古代エジプト美術館(渋谷)

渋谷で出会う神秘と歴史の旅

About

渋谷の喧騒を抜け、神南の一角に足を踏み入れると、時空を超えた異世界への扉が静かに開かれる。そこに佇むのは、日本初の古代エジプト専門美術館。ビルの8階、メゾン渋谷の一室に広がるこの空間は、まるでナイルの流れに誘われるかのように、訪れる者を遥か彼方の砂漠と神秘の地へと誘う。

館内に一歩足を踏み入れると、目の前に広がるのは、先史時代からローマ期に至るまでのエジプト文明の精髄。約1,000点に及ぶ所蔵品の中から厳選された100点が、テーマごとに展示されている。彫像、装飾品、生活用品、壁画、石柱など、多彩な遺物が並び、訪れる者を古代の息吹で包み込む。

特に目を引くのは、紀元前300年頃の木棺。タ・アケト・ウレト婦人のミイラを納めたこの棺には、「死者の書」の有名な一場面が描かれており、当時の死生観や信仰心が色濃く映し出されている。また、美しい金彩が施されたミイラマスクは、その保存状態の良さから、古代の職人技の粋を今に伝えている。

館内は、発掘小屋、神殿、パトロンのサロンなど、五つの空間で構成されており、それぞれが異なるテーマと雰囲気を持つ。発掘小屋では、考古学者の視点から遺物を探求する興奮を味わい、神殿では、荘厳な雰囲気の中で神々への畏敬の念を感じることができる。パトロンのサロンでは、当時の貴族たちの優雅な生活に思いを馳せることができる。

この美術館の設立者であり館長である菊川匡氏は、幼少期から遺跡巡りに興味を持ち、金融業界での成功を経て、古代エジプト遺物の収集を始めた。彼の情熱と探求心が、この美術館の隅々にまで息づいている。エジプト学を専攻するスタッフが常駐し、訪れる者に深い知識と物語を提供してくれる。

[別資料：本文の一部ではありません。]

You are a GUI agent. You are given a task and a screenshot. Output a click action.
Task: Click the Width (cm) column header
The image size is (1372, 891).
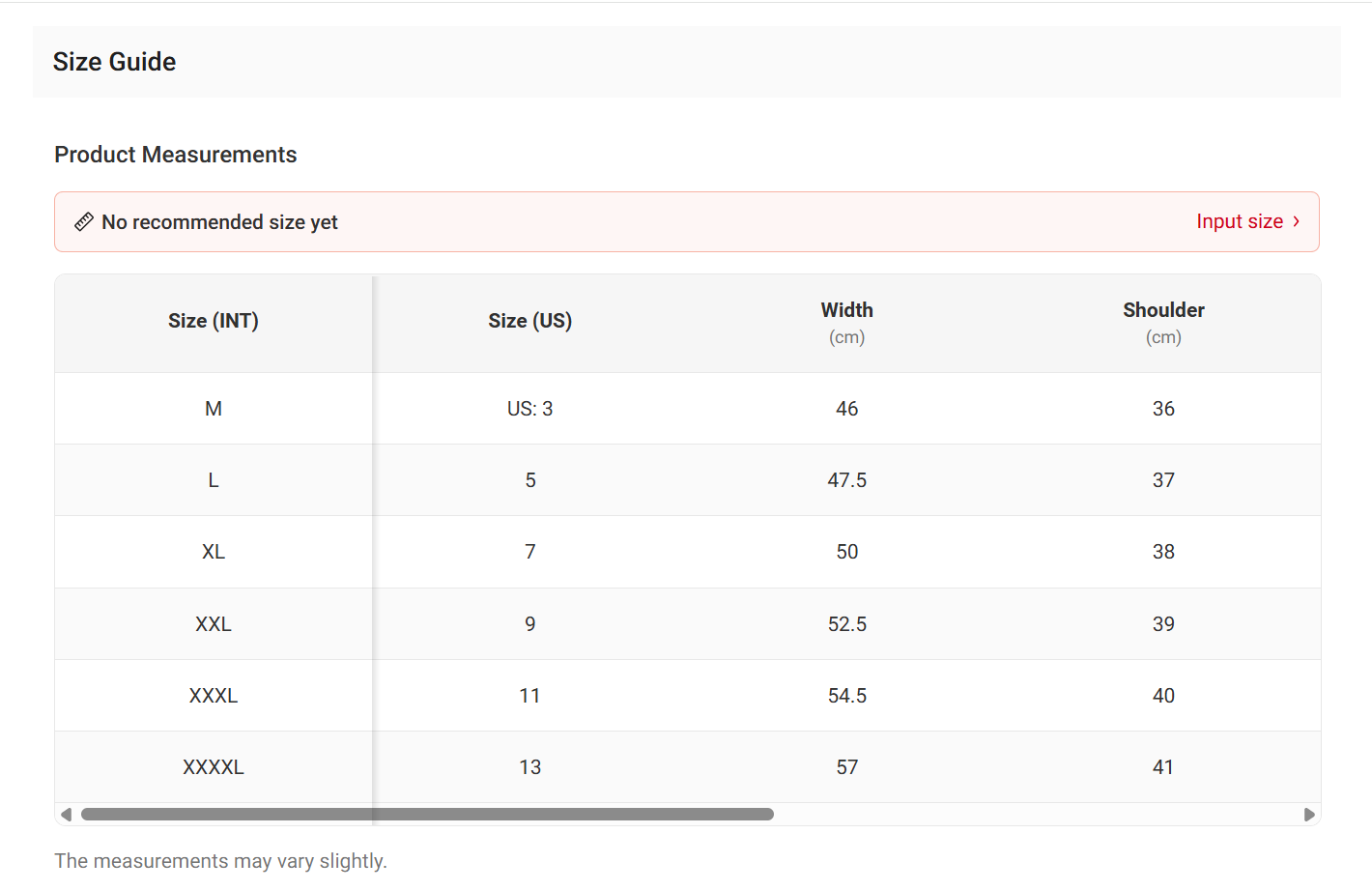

渋谷の中心にありながら、この美術館は喧騒から離れ、静寂と神秘に満ちた空間を提供している。ここでは、古代エジプトの壮大な歴史と文化に触れ、遥かなる時を超えた旅を体験することができる。現代の都市の中で、過去と現在が交差するこの場所は、訪れる者に新たな視点と感動をもたらしてくれるだろう。